# Written request:
Render the entries as a numbered list, from the first line up to and including the line containing "pyautogui.click(x=484, y=106)", skipping blank lines. Leave out the pictures.

# Records for processing:
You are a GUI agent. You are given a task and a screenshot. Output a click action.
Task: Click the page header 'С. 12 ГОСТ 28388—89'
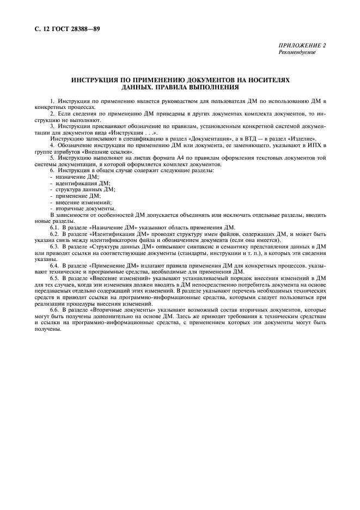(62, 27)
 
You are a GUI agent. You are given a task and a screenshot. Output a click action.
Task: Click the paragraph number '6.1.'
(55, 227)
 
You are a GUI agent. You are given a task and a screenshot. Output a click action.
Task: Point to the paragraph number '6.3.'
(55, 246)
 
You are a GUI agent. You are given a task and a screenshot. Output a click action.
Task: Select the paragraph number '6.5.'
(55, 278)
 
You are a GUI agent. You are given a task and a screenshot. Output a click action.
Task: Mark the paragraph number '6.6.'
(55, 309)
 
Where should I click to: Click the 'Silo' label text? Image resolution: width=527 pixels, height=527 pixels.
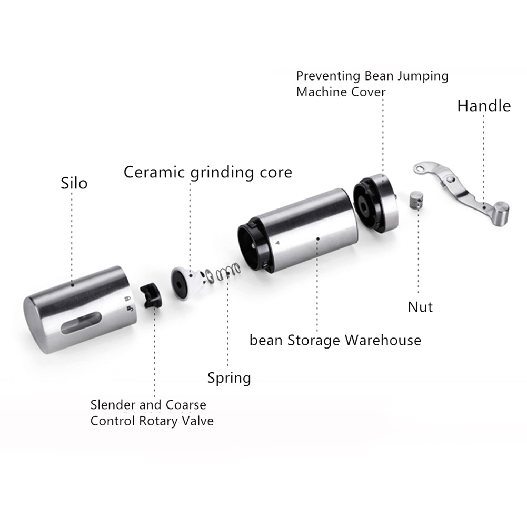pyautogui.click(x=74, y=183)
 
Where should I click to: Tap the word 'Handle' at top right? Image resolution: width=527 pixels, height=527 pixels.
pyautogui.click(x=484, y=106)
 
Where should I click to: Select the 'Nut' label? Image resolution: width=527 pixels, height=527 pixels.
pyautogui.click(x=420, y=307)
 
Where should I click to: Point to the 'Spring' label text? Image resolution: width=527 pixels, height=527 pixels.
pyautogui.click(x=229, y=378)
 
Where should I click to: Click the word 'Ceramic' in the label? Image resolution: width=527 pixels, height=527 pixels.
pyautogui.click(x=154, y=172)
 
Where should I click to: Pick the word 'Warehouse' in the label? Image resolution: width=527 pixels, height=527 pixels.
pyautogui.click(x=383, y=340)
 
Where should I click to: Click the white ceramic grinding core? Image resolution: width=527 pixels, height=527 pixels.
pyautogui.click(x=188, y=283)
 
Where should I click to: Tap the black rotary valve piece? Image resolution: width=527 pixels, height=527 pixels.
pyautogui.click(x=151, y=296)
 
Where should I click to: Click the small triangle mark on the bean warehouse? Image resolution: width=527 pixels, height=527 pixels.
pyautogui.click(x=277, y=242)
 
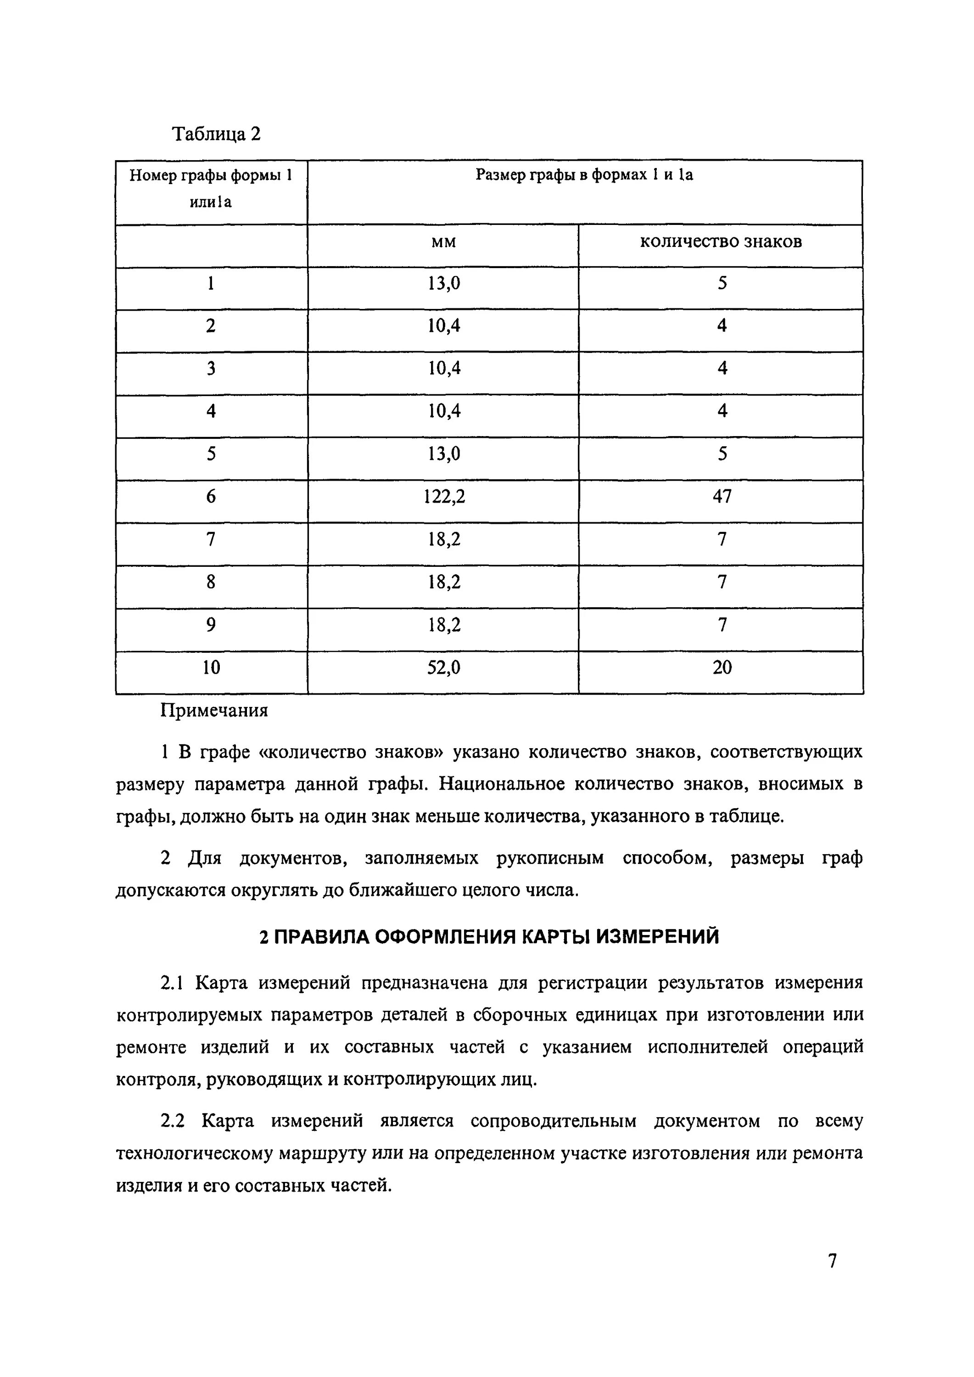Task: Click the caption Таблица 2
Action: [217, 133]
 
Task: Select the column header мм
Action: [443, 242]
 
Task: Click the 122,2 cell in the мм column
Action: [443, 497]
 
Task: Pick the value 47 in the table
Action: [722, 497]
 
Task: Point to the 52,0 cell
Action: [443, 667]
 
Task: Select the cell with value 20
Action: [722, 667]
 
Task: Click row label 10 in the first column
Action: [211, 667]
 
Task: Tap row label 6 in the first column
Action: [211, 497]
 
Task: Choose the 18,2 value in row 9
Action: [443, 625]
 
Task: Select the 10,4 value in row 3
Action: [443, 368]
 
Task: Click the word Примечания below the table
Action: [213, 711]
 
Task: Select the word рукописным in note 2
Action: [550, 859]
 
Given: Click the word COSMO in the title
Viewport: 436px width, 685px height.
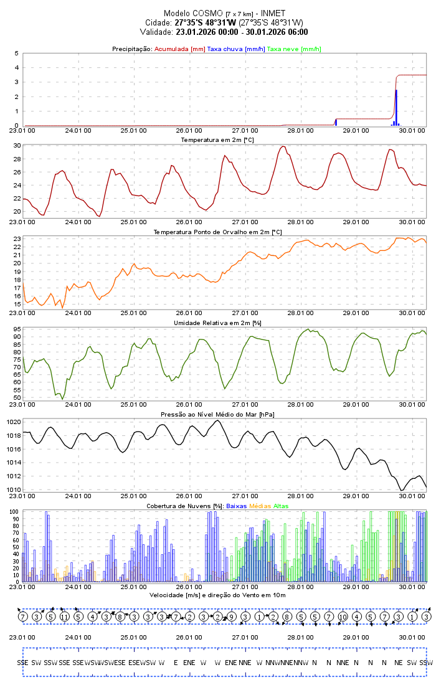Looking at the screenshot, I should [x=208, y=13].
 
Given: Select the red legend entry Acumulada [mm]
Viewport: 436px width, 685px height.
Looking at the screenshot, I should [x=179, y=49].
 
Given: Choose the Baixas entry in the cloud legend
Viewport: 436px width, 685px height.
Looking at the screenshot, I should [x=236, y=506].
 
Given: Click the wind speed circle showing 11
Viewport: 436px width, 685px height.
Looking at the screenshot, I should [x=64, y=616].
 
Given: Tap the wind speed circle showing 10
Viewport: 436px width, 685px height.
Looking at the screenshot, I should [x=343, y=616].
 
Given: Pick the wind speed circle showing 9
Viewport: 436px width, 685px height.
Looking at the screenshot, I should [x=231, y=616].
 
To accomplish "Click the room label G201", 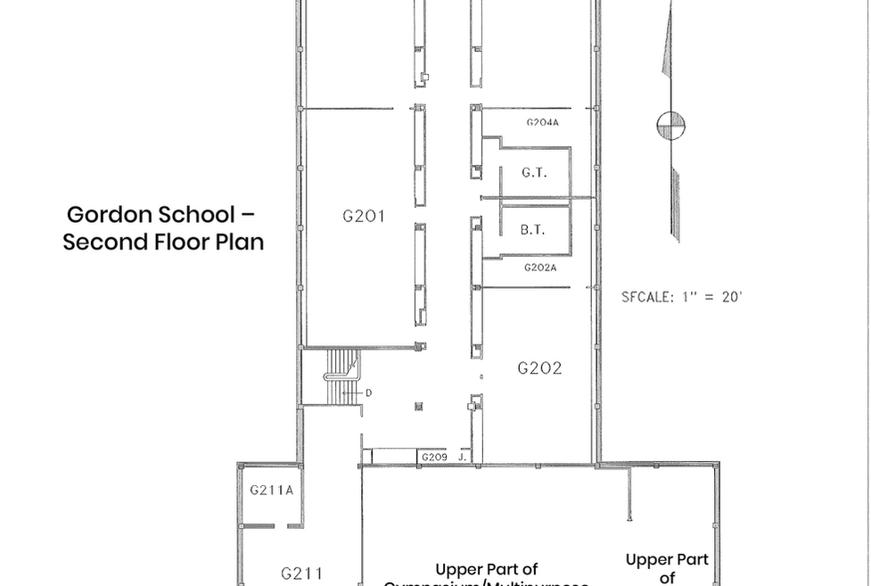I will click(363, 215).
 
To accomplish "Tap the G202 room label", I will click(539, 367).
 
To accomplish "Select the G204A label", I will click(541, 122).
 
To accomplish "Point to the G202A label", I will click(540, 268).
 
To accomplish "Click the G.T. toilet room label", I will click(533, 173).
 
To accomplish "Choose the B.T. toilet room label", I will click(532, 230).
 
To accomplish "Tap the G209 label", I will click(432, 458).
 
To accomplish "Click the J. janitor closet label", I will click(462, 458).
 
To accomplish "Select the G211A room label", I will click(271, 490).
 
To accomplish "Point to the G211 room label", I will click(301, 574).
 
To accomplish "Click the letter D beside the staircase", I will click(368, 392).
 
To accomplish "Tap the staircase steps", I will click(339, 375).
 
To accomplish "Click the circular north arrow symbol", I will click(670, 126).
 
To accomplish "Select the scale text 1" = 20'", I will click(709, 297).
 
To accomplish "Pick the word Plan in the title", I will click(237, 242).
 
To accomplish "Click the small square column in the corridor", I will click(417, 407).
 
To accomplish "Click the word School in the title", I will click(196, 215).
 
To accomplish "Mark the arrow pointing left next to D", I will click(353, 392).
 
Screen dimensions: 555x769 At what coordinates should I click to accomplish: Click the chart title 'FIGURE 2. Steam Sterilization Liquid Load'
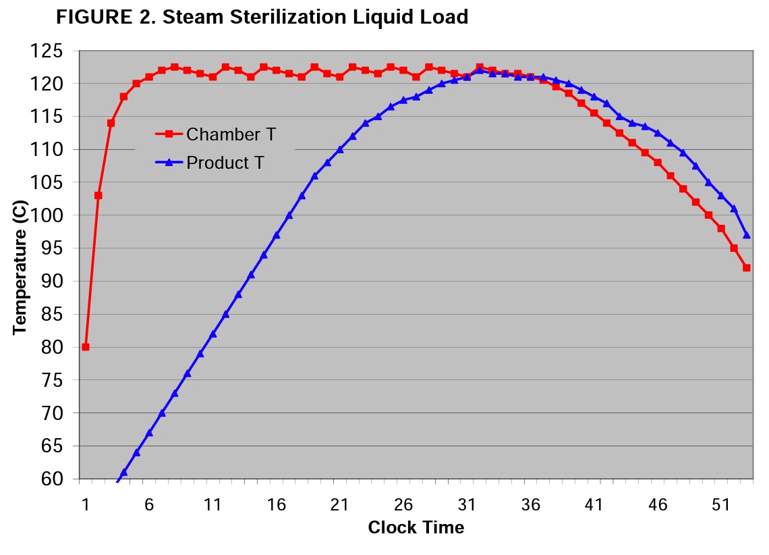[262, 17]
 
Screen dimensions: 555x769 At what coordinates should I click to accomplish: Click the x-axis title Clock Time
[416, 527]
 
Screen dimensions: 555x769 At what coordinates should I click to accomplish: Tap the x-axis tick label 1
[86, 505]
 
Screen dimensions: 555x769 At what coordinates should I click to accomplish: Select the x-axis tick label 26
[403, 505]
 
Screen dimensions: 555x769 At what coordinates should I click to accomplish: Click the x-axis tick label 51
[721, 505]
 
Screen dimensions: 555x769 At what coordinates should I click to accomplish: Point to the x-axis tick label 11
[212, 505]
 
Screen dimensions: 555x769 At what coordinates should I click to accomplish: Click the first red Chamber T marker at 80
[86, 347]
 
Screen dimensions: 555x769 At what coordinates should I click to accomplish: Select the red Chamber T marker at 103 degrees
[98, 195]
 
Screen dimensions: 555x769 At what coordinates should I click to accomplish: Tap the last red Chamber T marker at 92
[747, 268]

# The solution:
1. You are a GUI agent. You are given a task and a screenshot. Output a click action.
2. Task: Click the page header 'С. 12 ГОСТ 28388—89'
3. (62, 27)
4. You are a GUI agent. You are given a task and a screenshot. Output a click action.
5. Task: Click the paragraph number '6.1.'
6. (55, 227)
7. You are a GUI agent. You are given a task and a screenshot. Output a click action.
8. Task: Point to the paragraph number '6.3.'
9. (55, 246)
10. You are a GUI agent. You are given a task and a screenshot. Output a click action.
11. Task: Select the paragraph number '6.5.'
12. (55, 278)
13. You are a GUI agent. You are given a task and a screenshot. Output a click action.
14. Task: Mark the paragraph number '6.6.'
15. (55, 309)
16. Where should I click to: Click the 'Silo' label text? Image resolution: width=527 pixels, height=527 pixels.
17. pyautogui.click(x=74, y=183)
18. Where should I click to: Tap the word 'Handle' at top right? Image resolution: width=527 pixels, height=527 pixels.
19. pyautogui.click(x=484, y=106)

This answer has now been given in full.